How are wt and disp related?
lm4 = lm(disp ~ wt,data = mtcars)
summary(lm4)
##
## Call:
## lm(formula = disp ~ wt, data = mtcars)
##
## Residuals:
## Min 1Q Median 3Q Max
## -88.18 -33.62 -10.05 35.15 125.59
##
## Coefficients:
## Estimate Std. Error t value Pr(>|t|)
## (Intercept) -131.15 35.72 -3.672 0.000933 ***
## wt 112.48 10.64 10.576 1.22e-11 ***
## ---
## Signif. codes: 0 '***' 0.001 '**' 0.01 '*' 0.05 '.' 0.1 ' ' 1
##
## Residual standard error: 57.94 on 30 degrees of freedom
## Multiple R-squared: 0.7885, Adjusted R-squared: 0.7815
## F-statistic: 111.8 on 1 and 30 DF, p-value: 1.222e-11
plot(mtcars$wt,mtcars$disp)
abline(lm4)
How do you interpet the coefficient 112.48?
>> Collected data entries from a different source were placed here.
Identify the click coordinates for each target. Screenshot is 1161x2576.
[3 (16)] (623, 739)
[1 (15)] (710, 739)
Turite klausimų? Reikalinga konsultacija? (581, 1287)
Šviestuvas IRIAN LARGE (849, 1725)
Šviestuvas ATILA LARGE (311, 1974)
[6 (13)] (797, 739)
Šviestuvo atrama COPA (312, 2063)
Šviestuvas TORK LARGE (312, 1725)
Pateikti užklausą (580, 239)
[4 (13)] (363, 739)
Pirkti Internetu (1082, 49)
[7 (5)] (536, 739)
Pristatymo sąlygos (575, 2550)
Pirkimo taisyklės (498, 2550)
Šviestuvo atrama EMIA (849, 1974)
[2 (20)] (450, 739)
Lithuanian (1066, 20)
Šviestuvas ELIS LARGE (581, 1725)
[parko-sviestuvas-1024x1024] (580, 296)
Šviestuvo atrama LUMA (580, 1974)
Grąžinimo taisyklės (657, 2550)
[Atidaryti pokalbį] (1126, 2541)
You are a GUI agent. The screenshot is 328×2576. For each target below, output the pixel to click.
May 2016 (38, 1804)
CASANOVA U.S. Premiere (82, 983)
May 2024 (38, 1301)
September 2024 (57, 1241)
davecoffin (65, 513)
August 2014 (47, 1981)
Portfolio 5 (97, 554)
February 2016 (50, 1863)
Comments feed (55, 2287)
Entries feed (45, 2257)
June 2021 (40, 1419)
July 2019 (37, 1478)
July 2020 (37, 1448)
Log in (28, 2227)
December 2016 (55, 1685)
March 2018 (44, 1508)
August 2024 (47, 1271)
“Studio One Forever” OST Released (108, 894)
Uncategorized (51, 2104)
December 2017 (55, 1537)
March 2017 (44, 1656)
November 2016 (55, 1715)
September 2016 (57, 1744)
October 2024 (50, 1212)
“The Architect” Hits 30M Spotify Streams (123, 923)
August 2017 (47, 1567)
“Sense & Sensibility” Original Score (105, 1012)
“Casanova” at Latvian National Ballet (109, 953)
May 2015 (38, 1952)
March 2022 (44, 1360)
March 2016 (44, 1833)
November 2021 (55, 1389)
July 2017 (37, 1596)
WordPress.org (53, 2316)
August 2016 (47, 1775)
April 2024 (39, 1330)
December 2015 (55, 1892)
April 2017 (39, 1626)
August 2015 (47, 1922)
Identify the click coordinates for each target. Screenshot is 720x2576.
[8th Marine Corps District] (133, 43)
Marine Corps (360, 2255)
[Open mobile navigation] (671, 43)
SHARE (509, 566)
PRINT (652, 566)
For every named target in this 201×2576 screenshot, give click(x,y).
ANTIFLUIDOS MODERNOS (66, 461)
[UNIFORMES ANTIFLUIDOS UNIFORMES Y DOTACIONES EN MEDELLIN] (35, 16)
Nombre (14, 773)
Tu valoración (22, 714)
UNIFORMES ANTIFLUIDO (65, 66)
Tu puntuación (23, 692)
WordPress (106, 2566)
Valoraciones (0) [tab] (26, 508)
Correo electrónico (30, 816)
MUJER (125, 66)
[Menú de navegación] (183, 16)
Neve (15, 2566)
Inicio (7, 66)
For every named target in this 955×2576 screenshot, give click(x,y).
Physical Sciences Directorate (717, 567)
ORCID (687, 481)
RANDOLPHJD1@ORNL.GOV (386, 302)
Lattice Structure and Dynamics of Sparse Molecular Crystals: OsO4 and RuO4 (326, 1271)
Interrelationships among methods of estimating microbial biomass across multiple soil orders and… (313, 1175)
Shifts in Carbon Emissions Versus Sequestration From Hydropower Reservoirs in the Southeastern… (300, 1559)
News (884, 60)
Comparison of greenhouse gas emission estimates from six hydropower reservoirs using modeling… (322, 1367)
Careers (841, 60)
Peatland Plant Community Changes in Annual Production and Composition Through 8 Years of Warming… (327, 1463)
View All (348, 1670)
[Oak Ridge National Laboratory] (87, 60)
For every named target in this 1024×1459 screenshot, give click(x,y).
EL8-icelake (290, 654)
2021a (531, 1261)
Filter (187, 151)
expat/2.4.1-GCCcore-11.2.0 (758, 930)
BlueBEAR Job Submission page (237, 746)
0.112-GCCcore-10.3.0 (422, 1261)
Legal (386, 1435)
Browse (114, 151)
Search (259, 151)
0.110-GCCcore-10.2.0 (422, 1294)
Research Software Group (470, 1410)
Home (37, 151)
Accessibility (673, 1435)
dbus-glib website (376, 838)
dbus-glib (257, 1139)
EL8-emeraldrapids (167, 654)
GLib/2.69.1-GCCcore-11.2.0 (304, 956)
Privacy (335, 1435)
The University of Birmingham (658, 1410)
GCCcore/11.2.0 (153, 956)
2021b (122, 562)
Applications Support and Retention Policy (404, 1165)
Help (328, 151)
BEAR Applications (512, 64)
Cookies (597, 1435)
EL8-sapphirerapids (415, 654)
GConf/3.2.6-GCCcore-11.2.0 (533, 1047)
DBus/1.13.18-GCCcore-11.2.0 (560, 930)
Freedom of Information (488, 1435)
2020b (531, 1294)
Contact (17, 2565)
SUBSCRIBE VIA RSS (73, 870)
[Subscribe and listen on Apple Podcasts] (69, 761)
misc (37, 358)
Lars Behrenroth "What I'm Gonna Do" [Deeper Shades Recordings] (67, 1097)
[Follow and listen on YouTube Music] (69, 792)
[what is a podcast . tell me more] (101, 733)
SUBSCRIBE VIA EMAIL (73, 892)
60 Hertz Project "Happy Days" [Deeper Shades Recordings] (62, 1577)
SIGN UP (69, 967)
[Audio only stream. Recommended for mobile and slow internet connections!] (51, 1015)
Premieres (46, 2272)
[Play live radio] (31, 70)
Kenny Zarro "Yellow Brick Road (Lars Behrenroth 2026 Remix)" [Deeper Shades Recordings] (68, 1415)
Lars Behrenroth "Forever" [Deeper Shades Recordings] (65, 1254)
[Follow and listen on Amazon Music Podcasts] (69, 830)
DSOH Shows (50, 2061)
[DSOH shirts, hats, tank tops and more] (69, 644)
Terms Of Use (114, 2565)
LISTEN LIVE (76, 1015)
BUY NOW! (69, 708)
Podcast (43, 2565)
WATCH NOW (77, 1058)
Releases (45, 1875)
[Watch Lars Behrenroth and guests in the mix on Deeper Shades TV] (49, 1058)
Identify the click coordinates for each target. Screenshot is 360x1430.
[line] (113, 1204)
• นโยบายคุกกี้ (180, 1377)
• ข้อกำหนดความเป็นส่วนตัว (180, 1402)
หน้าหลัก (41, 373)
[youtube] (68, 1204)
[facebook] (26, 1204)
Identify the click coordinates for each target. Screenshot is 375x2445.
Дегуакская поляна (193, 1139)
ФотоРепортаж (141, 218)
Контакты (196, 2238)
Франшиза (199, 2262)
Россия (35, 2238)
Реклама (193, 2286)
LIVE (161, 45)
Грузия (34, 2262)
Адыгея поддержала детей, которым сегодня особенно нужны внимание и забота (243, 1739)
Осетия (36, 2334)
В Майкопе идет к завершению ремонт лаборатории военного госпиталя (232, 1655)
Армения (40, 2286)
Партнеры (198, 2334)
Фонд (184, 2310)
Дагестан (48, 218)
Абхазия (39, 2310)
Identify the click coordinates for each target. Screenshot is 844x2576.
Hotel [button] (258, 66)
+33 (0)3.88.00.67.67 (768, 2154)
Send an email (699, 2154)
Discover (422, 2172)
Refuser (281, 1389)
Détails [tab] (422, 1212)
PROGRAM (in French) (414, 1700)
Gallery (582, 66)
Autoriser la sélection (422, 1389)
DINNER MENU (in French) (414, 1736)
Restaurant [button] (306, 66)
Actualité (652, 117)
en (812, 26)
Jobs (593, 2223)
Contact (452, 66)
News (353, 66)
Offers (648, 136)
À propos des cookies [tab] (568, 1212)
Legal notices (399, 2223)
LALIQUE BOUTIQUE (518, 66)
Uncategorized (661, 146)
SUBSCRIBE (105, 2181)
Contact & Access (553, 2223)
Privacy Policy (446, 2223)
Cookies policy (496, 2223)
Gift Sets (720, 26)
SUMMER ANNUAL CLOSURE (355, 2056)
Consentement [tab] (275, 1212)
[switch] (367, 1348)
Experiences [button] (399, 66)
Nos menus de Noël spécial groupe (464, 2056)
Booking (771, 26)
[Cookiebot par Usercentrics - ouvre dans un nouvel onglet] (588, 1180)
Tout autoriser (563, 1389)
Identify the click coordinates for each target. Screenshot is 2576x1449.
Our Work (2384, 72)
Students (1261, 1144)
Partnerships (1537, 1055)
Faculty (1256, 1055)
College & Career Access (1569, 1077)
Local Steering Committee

The function predict accepts a model and a dataframe of observations containing the required independent variables. It returns a dataframe of predicted values. This eliminated the need to copy and paste from the summary output to make prediction.
Here is an example showing how to compute the difference between predicted mpg values when the weight of a vehicle is increased by 100 pounds.
new1 = data.frame(disp=200,wt=3)
new2 = data.frame(disp=200,wt=3.1)
Pred1 = predict(lm3,new1)
Pred2 = predict(lm3,new2)
Pred2 - Pred1
## 1
## -0.3350825
use predict to show the impact of increasing the displacement by 100 pounds using lm1.